--- Information ---

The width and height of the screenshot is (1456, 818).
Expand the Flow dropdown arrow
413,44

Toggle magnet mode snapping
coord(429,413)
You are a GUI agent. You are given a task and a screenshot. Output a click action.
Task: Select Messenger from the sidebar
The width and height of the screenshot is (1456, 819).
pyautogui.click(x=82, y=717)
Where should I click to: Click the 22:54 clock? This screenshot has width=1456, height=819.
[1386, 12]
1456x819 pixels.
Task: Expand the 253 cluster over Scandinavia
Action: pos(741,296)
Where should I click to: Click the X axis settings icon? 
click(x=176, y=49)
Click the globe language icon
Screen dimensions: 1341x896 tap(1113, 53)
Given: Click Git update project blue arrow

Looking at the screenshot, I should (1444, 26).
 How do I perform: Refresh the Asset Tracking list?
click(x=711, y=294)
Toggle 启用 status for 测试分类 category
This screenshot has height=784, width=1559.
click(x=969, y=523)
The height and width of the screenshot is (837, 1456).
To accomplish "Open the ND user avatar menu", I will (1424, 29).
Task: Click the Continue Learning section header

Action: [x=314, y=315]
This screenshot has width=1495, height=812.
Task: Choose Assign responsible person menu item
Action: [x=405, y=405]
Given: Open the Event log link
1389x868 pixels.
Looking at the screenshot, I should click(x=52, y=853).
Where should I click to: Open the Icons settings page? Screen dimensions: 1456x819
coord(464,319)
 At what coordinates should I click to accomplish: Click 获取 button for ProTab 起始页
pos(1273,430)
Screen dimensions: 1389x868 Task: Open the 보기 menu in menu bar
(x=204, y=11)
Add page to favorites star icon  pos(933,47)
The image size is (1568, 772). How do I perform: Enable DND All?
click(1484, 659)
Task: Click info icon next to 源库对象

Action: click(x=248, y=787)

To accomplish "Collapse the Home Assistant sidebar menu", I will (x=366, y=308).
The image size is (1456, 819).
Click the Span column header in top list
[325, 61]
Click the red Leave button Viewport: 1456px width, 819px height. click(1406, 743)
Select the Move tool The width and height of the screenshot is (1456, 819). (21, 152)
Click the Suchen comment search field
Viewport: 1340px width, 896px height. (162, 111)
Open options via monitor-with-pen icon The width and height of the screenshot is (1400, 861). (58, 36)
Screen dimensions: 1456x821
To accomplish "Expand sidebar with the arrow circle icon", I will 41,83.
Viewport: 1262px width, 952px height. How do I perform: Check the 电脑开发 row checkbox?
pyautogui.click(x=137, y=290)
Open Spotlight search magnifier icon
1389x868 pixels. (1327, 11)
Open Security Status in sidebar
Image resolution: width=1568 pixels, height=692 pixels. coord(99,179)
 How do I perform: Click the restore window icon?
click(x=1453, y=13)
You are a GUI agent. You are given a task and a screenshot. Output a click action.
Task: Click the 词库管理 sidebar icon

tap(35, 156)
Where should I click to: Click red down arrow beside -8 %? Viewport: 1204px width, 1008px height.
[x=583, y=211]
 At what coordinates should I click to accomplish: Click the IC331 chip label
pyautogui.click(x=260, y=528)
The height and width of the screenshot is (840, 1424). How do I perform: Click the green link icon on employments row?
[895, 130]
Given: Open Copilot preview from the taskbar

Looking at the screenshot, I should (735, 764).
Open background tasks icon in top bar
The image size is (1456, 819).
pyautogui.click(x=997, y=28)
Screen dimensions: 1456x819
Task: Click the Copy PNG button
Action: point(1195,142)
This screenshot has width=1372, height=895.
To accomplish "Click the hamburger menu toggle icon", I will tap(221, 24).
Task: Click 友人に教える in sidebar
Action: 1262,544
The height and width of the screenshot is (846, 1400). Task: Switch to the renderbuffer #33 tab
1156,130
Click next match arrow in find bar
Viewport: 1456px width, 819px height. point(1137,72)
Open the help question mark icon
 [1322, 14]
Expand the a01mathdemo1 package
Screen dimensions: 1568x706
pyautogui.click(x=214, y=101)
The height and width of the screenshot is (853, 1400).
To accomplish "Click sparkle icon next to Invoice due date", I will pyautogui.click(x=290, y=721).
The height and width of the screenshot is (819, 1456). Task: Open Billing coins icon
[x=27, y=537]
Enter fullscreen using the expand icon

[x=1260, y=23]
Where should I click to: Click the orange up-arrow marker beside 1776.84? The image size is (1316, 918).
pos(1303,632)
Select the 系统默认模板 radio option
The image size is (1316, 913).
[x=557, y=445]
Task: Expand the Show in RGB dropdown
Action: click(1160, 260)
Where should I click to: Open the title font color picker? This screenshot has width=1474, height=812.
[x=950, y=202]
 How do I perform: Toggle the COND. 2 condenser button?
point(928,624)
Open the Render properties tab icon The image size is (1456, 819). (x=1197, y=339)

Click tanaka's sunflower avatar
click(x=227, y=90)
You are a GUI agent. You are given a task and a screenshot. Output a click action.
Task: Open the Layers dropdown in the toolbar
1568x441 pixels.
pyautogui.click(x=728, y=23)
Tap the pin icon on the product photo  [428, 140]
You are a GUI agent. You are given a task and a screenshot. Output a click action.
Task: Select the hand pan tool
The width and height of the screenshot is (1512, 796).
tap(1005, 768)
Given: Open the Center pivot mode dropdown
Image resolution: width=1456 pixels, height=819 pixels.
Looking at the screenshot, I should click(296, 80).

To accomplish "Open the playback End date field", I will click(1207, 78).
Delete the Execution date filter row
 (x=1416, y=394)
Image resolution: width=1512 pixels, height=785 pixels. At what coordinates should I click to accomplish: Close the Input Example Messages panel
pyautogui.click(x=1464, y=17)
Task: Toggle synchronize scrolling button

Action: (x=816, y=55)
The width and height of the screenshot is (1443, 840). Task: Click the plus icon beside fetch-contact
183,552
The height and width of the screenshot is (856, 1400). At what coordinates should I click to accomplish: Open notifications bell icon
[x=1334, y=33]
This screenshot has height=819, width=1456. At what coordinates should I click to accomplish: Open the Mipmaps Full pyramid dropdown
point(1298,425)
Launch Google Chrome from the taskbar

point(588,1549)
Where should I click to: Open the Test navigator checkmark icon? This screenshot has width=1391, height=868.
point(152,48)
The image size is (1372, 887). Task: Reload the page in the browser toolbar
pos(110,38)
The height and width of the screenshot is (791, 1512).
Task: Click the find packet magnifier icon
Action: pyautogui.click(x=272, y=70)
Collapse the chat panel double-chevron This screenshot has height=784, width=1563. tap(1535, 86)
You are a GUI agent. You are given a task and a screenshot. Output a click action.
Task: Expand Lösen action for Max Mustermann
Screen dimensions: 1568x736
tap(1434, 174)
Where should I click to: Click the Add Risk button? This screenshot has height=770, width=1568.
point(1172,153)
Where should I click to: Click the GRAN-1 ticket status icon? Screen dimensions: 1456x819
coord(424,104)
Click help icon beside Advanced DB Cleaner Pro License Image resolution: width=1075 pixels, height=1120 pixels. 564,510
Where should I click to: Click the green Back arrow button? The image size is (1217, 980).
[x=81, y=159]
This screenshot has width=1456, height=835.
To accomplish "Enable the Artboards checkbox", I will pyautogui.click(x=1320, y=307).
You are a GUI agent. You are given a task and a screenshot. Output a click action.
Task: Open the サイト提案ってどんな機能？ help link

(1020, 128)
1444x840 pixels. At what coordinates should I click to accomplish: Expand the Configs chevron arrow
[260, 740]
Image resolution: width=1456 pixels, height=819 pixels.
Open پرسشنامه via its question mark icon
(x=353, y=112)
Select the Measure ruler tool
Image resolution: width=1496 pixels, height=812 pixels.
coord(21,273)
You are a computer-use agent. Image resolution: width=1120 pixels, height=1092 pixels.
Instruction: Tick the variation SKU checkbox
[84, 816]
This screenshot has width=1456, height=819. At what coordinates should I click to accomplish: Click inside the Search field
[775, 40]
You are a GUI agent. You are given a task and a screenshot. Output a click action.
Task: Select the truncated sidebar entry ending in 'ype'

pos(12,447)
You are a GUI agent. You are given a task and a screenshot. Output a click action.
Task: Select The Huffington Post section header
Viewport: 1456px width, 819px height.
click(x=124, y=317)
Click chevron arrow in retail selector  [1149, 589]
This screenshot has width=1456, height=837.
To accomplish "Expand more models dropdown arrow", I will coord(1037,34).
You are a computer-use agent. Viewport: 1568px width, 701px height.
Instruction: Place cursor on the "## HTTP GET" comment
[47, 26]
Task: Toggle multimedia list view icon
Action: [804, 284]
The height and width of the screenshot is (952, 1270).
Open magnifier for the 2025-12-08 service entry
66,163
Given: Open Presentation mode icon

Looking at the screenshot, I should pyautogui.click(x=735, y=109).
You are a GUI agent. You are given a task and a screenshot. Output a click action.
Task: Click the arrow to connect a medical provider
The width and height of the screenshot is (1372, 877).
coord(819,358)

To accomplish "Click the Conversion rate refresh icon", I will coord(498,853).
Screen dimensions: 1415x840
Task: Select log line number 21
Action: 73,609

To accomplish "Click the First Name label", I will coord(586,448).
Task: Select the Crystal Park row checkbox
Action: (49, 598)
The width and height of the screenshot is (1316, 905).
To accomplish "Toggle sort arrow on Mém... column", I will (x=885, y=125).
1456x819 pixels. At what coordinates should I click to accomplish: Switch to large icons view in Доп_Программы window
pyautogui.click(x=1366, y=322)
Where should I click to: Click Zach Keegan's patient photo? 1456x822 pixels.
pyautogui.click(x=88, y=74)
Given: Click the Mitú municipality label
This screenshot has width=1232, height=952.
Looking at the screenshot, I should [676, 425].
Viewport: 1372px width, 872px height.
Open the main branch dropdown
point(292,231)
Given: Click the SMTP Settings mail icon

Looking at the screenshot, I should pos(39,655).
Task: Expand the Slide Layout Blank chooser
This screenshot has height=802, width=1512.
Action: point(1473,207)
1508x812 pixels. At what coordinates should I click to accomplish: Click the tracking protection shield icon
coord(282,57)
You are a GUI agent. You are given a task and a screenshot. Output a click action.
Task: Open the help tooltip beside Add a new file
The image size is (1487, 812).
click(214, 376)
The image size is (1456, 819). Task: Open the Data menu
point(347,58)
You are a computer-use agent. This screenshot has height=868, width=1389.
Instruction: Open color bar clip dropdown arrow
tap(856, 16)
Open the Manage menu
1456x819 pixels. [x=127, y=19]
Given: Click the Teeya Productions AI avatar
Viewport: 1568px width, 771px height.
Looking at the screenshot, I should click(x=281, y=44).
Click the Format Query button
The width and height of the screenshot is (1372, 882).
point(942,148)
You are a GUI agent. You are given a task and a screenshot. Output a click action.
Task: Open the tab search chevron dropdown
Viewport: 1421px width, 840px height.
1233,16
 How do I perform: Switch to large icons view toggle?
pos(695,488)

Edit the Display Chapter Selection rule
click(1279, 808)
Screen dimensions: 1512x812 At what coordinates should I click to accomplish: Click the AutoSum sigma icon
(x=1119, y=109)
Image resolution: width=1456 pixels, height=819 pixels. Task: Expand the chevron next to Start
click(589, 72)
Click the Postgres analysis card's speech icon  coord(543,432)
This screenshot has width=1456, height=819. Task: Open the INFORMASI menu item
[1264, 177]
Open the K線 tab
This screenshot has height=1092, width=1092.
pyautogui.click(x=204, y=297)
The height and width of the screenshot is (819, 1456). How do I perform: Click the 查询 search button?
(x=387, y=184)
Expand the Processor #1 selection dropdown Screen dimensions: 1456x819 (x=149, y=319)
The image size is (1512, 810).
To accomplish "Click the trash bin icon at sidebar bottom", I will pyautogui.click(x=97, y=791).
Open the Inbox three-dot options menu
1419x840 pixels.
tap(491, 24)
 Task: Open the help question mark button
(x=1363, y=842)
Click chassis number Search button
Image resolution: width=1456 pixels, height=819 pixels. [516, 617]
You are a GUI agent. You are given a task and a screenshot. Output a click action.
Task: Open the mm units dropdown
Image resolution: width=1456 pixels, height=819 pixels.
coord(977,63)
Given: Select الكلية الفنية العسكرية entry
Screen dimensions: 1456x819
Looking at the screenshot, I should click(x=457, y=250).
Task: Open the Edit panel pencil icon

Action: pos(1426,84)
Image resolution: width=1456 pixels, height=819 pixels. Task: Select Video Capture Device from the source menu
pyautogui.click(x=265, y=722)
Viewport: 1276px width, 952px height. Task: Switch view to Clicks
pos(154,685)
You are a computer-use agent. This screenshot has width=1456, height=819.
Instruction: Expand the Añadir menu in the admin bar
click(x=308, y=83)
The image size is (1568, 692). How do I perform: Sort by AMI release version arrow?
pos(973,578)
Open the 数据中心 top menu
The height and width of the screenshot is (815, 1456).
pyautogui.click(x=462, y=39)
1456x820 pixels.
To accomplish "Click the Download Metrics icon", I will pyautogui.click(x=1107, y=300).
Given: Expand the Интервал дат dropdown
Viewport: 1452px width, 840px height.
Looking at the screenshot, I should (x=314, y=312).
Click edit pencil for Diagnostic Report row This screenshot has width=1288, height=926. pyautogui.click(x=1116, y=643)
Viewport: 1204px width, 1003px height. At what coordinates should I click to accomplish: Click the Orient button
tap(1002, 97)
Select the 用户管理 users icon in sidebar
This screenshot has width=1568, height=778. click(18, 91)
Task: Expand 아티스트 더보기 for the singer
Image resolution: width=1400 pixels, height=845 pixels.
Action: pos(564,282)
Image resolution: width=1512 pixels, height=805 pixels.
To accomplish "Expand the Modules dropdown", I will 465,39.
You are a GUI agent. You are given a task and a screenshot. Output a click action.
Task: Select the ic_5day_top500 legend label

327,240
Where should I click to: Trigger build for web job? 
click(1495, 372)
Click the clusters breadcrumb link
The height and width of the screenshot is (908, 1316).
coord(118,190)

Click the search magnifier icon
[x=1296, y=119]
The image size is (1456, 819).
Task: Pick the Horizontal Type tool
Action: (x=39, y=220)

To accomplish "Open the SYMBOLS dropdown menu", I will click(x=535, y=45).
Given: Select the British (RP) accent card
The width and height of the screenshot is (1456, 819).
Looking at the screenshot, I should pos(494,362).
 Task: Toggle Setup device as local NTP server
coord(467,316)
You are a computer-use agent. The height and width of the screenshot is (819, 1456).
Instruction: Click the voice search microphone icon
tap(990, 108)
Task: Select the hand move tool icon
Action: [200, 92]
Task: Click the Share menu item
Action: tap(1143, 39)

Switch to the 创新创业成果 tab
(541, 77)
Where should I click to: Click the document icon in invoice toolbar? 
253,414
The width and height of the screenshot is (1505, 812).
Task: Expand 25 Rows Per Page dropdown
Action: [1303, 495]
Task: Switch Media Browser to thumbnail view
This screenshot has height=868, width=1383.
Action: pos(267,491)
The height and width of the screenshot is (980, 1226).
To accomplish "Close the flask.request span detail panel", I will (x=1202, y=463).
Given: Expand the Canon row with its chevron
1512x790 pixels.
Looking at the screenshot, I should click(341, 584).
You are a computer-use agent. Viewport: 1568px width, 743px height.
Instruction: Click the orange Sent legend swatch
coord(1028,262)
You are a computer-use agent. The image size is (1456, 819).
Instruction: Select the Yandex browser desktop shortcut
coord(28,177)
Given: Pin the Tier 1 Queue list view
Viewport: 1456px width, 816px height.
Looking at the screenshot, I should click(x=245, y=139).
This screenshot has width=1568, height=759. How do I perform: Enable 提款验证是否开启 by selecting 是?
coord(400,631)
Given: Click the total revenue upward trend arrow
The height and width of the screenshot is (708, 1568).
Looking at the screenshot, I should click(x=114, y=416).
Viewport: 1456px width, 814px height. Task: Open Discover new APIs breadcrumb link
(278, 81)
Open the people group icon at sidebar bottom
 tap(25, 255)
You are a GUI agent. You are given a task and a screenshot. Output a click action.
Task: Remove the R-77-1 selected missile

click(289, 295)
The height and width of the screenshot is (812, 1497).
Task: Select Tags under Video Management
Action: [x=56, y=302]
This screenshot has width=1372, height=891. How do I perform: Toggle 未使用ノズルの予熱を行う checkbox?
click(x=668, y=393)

---

Return all lines of the material that have "computer" in them.

You are a computer-use agent. Image resolution: width=1120 pixels, height=1092 pixels.
You are a computer-use agent. Viewport: 1568px width, 701px height.
You are a computer-use agent. This screenshot has height=868, width=1389.
You are a computer-use agent. This screenshot has width=1456, height=819.
You are a computer-use agent. The height and width of the screenshot is (819, 1456).
You are a computer-use agent. Viewport: 1568px width, 743px height.
You are a computer-use agent. The image size is (1456, 819).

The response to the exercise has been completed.